Text provided below:
And those things all seem to show up over and over again.
Mark: Yeah, I love that. And I think you could almost say that leadership is just kind of a western term for exemplary behavior, right? And being an exemplary citizen means you have to be a leader and a follower at times. You need to know which time to be which, right? And that’s an interesting concept as well – and you mentioned this in your introduction – that team training… When you’re on the mat sometimes you’re leading, sometimes you’re the uke, and sometimes you’re following. And you’re getting attacked. And learning to deal with that balance between getting out of the way and letting other people take charge and lead.
And then when it’s your moment to step up and do your part. It’s really interesting and I think we don’t really get that quite as intimately in the western culture.
Richard: I think that is really the art of leadership. Know when can we just stop for a moment and be very still and be powerful listeners.
And when is it time to take that step forward and go into a different kind of action. And that comes from practices, and from my point of view – I know we share this – that those things can be learned numerous ways. And one fundamental way is through martial practices.
Mark: Mm-hmm. Yeah we’re very good in the action part right in the western, but not necessarily the stillness. And the listening, and cultivating kind of the presence for spontaneity. And maybe right action, right? Or a more powerful action to flow and I think you’re right Aikido – I think I mentioned to you last time, but I had studied Aikido you’ve got 47 years so that is… To me that’s extraordinary, because the patience and the amount of mat time is probably tens of thousands of hours.
So I’m just a baby when it comes to Aikido. I have a lot of practice with other arts, but I’m a white belt again.
And it’s been quite humbling. And I knew it would be and I gladly took it on. To put the Aikido gi back on. I studied it for one year maybe 25, 30 years ago when I was at SEAL team 3 – but hadn’t touched it really since. We dabbled with Aki Jiu-Jitsu and Ninjutsu but nothing really serious.
So now I’m a white belt again. And having to empty my cup every day and to get back on the mat. And those three things you said that I had kind of been missing as a solo practitioner, right? As someone who had kind of stepped off of or out of the dojo. And so I was missing a teacher, who could hold me accountable, and you know be like “hey, how come you didn’t come to class today, Mark?” That type of thing. And show me the nuances of what I was doing right or wrong.
And then the team training right? Just having a tribe or a team that you can get pretty intimate with in a way that you don’t normally get intimate with people in the western world. And you can… You really expose yourself when you’re on the mat.
End of Text provided.
**Using the information:**
1. In the interview, when did Mark first study Aikido, and for how long?
2. Transcribe the part of the interview starting at "Mark: Mm-hmm. Yeah" and ending at "thousands of hours.".
Data below:
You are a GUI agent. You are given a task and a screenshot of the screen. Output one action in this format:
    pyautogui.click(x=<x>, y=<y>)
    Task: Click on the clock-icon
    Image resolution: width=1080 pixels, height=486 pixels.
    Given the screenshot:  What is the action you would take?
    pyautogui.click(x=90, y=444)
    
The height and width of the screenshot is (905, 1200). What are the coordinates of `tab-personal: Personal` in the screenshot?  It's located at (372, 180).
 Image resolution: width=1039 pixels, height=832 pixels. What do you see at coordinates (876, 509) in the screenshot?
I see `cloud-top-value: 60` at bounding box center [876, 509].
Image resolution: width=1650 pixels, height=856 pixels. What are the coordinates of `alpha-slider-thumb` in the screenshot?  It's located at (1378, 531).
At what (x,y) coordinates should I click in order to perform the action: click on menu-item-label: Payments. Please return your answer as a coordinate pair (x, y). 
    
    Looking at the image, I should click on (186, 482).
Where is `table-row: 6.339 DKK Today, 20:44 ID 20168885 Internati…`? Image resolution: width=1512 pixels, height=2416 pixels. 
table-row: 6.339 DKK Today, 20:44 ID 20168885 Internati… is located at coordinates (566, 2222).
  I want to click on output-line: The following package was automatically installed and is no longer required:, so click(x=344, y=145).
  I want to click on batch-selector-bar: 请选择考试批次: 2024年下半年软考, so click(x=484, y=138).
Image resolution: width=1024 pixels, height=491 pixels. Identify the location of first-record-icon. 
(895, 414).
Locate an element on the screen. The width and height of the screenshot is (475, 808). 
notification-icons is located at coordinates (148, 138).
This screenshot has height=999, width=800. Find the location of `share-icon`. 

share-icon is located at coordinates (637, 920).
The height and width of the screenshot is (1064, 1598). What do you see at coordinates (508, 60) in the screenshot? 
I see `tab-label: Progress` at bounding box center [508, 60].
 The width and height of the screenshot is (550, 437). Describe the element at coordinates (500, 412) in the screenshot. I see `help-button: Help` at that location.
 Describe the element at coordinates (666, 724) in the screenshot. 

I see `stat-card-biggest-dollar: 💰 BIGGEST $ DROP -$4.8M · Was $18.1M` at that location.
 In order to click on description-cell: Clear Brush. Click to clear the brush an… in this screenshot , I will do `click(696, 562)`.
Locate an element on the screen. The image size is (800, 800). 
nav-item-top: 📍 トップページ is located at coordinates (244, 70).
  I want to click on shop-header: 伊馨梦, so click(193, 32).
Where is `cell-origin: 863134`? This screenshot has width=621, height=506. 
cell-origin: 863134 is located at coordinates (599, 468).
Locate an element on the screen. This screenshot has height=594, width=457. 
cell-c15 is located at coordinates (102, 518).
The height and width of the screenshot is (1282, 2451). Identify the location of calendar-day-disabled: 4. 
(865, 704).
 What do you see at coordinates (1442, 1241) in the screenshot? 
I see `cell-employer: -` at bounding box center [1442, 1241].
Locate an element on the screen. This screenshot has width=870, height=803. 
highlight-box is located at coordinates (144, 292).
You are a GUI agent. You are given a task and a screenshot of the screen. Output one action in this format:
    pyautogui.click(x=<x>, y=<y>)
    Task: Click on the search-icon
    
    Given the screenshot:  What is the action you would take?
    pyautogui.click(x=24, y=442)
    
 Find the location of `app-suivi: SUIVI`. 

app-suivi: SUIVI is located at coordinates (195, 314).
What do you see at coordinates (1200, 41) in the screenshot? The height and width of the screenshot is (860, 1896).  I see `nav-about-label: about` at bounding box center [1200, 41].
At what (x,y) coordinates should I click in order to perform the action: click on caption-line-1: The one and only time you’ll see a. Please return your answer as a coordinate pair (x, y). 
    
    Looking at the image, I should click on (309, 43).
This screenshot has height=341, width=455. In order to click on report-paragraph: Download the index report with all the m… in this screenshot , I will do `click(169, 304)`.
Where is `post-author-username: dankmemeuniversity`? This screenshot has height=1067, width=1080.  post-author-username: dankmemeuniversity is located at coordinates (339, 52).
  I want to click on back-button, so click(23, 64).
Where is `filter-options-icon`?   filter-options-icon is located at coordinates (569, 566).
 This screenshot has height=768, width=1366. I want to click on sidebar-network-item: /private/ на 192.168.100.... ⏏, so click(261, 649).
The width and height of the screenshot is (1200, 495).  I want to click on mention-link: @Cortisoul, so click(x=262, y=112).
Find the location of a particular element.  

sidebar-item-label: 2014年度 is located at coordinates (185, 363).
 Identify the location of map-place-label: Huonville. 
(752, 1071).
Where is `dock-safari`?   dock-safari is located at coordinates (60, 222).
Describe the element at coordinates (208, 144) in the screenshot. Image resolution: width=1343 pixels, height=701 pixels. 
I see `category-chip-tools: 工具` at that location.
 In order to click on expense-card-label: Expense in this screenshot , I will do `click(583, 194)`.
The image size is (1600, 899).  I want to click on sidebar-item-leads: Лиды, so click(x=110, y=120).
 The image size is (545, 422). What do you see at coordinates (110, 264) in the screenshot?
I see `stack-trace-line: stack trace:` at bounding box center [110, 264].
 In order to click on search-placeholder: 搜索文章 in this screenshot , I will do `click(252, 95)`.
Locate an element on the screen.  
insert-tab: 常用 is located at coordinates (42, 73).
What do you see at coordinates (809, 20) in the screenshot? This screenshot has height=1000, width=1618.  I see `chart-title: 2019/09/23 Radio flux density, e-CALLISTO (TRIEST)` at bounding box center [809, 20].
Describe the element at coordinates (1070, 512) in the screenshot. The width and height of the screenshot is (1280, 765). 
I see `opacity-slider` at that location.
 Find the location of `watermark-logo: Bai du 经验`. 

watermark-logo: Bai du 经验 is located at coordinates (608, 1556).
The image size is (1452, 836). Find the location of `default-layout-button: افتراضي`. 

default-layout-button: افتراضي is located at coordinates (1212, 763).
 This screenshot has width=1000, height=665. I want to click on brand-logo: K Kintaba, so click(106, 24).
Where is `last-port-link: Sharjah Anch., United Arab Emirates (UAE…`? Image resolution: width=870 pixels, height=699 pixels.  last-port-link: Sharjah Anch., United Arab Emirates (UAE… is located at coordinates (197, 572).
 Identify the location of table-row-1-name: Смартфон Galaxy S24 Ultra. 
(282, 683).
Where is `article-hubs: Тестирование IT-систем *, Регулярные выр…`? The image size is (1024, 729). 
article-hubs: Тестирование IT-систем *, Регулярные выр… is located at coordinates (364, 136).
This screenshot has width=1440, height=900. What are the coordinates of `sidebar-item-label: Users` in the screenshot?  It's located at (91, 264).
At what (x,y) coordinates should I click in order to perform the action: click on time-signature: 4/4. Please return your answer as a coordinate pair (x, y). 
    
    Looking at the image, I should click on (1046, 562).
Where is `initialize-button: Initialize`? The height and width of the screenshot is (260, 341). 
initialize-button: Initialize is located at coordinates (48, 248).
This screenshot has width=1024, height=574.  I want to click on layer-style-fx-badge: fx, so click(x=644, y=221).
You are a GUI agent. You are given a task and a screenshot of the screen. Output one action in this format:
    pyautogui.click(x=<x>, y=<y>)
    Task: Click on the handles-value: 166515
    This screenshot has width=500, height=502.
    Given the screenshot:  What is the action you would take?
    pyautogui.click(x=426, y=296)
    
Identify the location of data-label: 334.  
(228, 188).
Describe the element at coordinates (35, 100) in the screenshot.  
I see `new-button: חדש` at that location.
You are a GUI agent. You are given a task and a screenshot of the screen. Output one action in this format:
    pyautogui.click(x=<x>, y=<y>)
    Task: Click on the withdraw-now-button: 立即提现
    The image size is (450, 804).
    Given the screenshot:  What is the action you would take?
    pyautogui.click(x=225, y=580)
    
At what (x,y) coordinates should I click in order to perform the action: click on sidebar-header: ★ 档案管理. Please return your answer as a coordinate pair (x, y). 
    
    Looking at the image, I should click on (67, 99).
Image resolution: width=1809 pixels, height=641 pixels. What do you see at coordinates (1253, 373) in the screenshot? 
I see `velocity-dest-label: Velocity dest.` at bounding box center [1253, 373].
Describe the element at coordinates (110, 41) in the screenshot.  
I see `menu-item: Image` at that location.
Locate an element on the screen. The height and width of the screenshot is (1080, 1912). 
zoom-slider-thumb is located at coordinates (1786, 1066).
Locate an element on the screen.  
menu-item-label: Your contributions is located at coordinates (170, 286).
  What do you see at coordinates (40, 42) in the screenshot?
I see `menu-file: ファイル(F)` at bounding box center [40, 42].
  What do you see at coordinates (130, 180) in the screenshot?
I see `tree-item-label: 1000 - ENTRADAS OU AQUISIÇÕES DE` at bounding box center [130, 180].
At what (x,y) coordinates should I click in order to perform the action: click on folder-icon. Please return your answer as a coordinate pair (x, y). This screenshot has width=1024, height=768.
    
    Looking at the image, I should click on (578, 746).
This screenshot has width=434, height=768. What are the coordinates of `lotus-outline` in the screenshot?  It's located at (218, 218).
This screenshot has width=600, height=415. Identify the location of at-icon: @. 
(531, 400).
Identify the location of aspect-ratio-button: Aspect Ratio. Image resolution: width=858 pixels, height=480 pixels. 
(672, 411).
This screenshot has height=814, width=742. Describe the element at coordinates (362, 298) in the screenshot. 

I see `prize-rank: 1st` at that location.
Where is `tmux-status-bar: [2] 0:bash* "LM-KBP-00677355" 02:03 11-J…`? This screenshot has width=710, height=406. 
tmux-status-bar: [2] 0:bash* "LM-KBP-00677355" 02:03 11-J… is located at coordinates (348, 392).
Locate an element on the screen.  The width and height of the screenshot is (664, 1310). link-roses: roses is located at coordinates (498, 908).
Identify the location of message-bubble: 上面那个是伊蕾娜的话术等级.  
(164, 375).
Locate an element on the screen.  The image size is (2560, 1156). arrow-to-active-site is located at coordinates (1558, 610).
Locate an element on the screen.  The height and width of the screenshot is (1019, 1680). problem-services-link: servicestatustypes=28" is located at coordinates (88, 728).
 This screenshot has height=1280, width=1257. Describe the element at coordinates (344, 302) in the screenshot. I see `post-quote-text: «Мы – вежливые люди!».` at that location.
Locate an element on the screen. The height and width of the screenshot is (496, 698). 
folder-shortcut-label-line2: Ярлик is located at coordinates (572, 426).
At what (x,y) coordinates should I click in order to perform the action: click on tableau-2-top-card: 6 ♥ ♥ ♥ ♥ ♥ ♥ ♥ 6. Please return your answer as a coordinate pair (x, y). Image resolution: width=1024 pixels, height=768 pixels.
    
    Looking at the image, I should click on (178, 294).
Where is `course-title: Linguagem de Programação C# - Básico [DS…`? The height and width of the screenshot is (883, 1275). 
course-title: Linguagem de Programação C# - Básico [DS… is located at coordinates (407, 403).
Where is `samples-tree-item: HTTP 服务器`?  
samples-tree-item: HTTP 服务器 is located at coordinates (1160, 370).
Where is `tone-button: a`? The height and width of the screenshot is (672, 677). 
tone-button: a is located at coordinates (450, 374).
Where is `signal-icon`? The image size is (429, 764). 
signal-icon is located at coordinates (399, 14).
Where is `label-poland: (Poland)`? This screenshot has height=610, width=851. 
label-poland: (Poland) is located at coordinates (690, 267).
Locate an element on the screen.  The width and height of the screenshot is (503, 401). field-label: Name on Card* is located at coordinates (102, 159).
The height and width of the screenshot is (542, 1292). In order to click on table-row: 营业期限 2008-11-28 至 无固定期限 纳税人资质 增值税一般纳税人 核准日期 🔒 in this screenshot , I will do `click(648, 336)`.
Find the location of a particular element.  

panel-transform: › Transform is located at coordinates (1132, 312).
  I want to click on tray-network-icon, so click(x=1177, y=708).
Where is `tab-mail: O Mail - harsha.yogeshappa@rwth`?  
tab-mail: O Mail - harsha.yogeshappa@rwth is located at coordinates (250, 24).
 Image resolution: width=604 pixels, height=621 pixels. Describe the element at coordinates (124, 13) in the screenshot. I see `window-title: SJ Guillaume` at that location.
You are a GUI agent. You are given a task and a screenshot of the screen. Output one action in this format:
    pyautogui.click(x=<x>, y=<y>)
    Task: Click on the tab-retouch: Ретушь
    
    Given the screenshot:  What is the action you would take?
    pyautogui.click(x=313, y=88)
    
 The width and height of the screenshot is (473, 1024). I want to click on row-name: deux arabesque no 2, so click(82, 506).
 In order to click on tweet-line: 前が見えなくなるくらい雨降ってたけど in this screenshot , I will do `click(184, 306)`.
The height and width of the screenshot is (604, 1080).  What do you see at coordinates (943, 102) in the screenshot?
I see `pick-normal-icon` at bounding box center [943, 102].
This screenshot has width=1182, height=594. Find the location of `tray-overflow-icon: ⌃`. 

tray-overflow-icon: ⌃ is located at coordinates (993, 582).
End of Data.
**Solved tasks:**
1. He studied it for one year, maybe 25 or 30 years ago, when he was at SEAL team 3.

2.
Mark: Mm-hmm. Yeah we’re very good in the action part right in the western, but not necessarily the stillness. And the listening, and cultivating kind of the presence for spontaneity. And maybe right action, right? Or a more powerful action to flow and I think you’re right Aikido – I think I mentioned to you last time, but I had studied Aikido you’ve got 47 years so that is… To me that’s extraordinary, because the patience and the amount of mat time is probably tens of thousands of hours.